Consumer genetics heavyweight 23andMe announced late last week that it had signed an agreement with Spanish pharmaceutical company Almirall for it to in-license 23andMe’s monoclonal antibody designed to block all three members of the IL-36 cytokine subfamily, with an eye toward commercializing it for worldwide use.
IL-36 is a part of the IL-1 cytokine family, which is associated with multiple inflammatory diseases, including various dermatological conditions.

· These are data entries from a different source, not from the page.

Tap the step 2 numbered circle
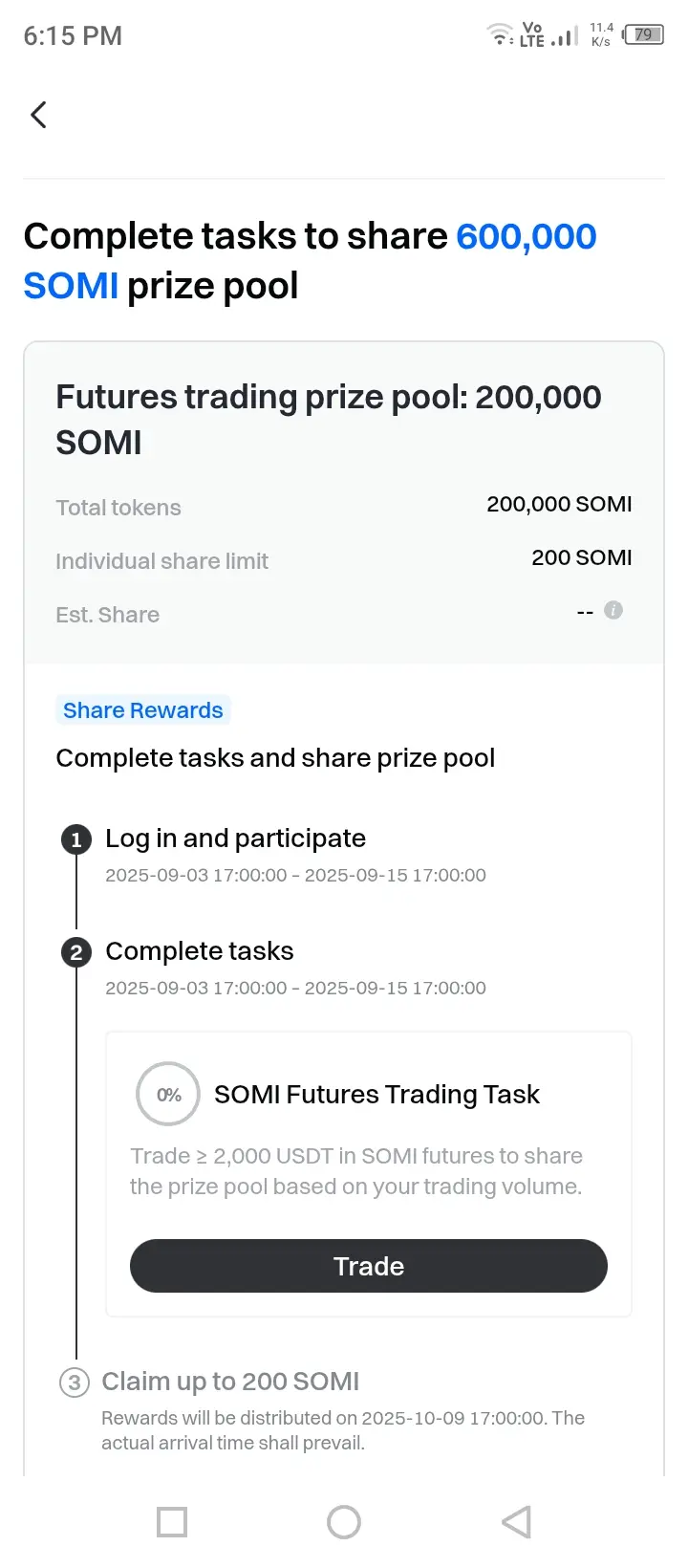688x1568 pixels. [x=76, y=952]
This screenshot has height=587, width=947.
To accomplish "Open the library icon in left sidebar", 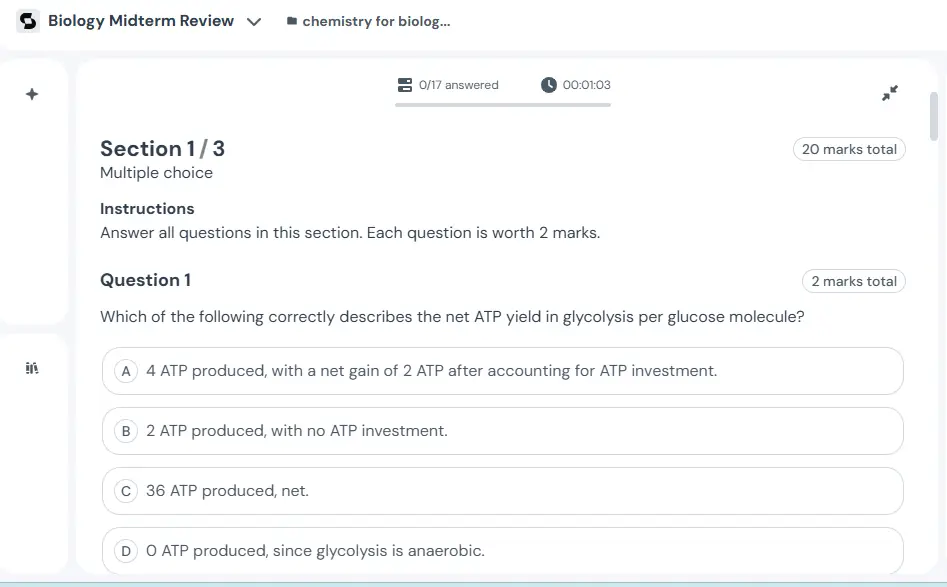I will [32, 369].
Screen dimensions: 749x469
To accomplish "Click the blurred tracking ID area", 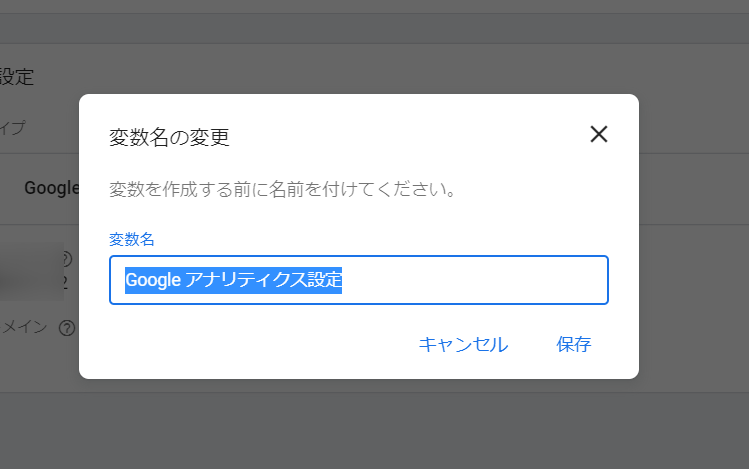I will tap(32, 271).

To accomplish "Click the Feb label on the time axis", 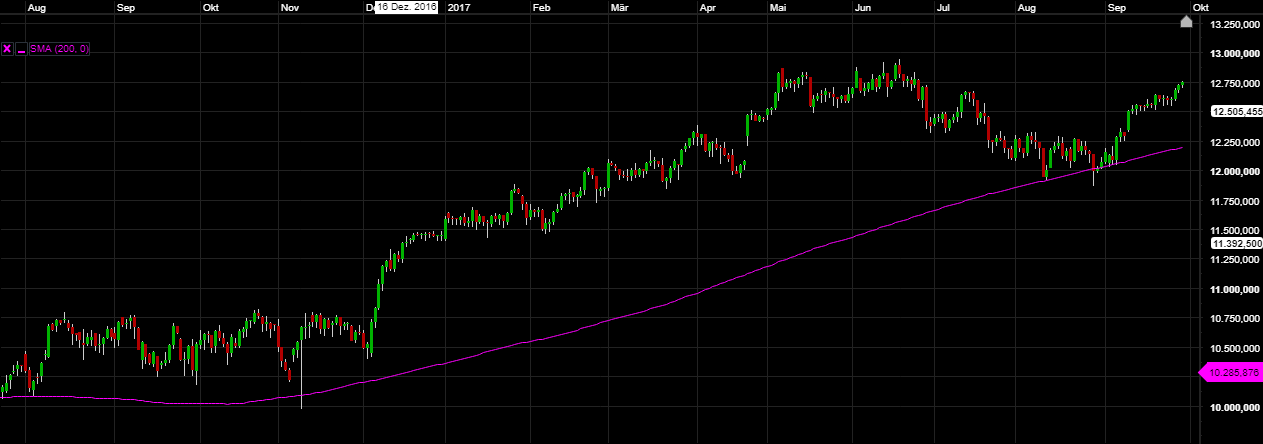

“Working with Almirall, we’re pleased to be furthering 23andMe’s mission of helping people benefit from genetic insights. As a leader in medical dermatology, we felt Almirall was the best company to take this program forward and ultimately develop an effective therapy for patients,” said Kenneth Hillan, head of therapeutics at 23andMe, in a press release.
The bispecific antibody developed by 23andMe leverages the company’s genetic data that it has generated over the past decade. The company sates that it has sold more than 10 million of it consumer genetics kits and that 80% of its customers have consented for their data to be used for research purposes. 23andMe established its therapeutics team in 2015 and the current deal is one of the first programs to bear fruit for the company as it looks to work with pharma partners. In 2018, the company also cemented a $300 million deal with GlaxoSmithKline for Parkinson’s disease and other indications.
In the current deal, 23andMe has found a solid partner in Almirall for its bispecific monoclonal antibody, as it will to leverage Almirall’s expertise in medical dermatology and accelerate the development of this preclinical program. Almirall work to further develop the antibody with the goal of taking it through clinical trials in humans and onto the market.
“The partnership with 23andMe, a leader in genetics and biotechnology, gives us a unique opportunity to address the unmet medical needs in Immuno-dermatology,” said Bhushan Hardas, M.D., chief scientific officer of Almirall.